Open Access
Issue
Knowl. Manag. Aquat. Ecosyst.
Number 417, 2016
Article Number 25
Number of page(s) 11
DOI https://doi.org/10.1051/kmae/2016012
Published online 03 May 2016

© W. Xing et al., published by EDP Sciences, 2016

Licence Creative Commons This is an Open Access article distributed under the terms of the Creative Commons Attribution License CC-BY-ND (http://creativecommons.org/licenses/by-nd/4.0/), which permits unrestricted use, distribution, and reproduction in any medium, provided the original work is properly cited. If you remix, transform, or build upon the material, you may not distribute the modified material.

1 Introduction

The growth rate hypothesis (GRH) predicts a positive correlation between growth rate and RNA content because growth depends upon the protein synthesis machinery (Giordano et al., 2015; Sterner and Elser, 2002). The GRH has been intensively tested and generally supported via both theoretical and empirical analysis in heterotrophs, such as zooplankton, arthropods and bacteria (Hessen et al., 2007; Makino et al., 2003; Vrede et al., 2002). Excess nutrients uptake and storage in photoautotrophs may obscure the relationship between C:N:P stoichiometry and growth rate (Ågren, 2004, 2008; Matzek and Vitousek, 2009), resulting in uncertainty of applicability of the GRH to photoautotrophs. Increasing GRH tests have shown that the GRH can apply to algae and vascular plants (Flynn et al., 2010; Giordano et al., 2015; Yu et al., 2012). However, the applicability of the GRH to aquatic plants is entirely unclear.

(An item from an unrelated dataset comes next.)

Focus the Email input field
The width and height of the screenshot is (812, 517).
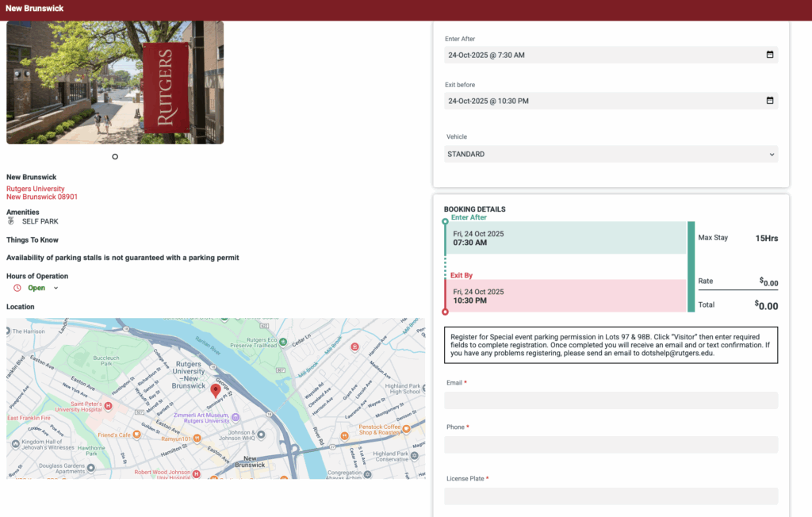click(611, 400)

The successful tests of GRH in heterotrophs and photoautotrophs have demonstrated tight linkages among growth rate, RNA content, protein content and C:N:P stoichiometry (Giordano et al., 2015; Hessen et al., 2007; Matzek and Vitousek, 2009). Generally, the negative relationships between growth rate and N:P ratio have been recognized as successful tests of GRH (Güsewell, 2004; Makino et al., 2003; Matzek and Vitousek, 2009; Yu et al., 2012). However, because of luxury uptake and storage in photoautotrophs, parts of body N and P were not used for growth. Thus, N:P ratio is not a good indicator of GRH tests of photoautotrophs. In comparison, protein:RNA ratio is directly applicable to the GRH as an indicator of the relative demand for P-rich ‘assembly machinery’ and the N-rich ‘raw materials’ collectively needed for protein synthesis (Karpinets et al., 2006; Klausmeier et al., 2004; Matzek and Vitousek, 2009). Previous studies in unicellular organisms and phytoplankton have shown that the protein:RNA ratios are lower when growth rates are higher (Berdalet et al., 1994; Karpinets et al., 2006), whereas Matzek and Vitousek (2009) found no link between growth rate and protein:RNA ratio in pines. However, protein:RNA data from higher aquatic plants are scarce. There is no other study that has characterized protein:RNA ratios in aquatic vascular plants varying in growth rate.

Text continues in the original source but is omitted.